Task goal: Every line that holds the word "agent" needs to be copied from the data below.

-- Source data follows --

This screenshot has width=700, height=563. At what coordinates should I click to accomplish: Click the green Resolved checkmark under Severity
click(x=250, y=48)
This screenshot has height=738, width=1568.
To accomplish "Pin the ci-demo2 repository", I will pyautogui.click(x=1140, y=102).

-- Source data concluded --
-- Source data follows --

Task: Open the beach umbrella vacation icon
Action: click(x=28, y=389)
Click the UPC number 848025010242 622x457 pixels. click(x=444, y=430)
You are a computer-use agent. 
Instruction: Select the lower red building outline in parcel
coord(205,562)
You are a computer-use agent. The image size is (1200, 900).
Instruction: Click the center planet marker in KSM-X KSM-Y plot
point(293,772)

-- Source data concluded --

Response to the task:
You are a computer-use agent. 
You are a computer-use agent. The image size is (1200, 900).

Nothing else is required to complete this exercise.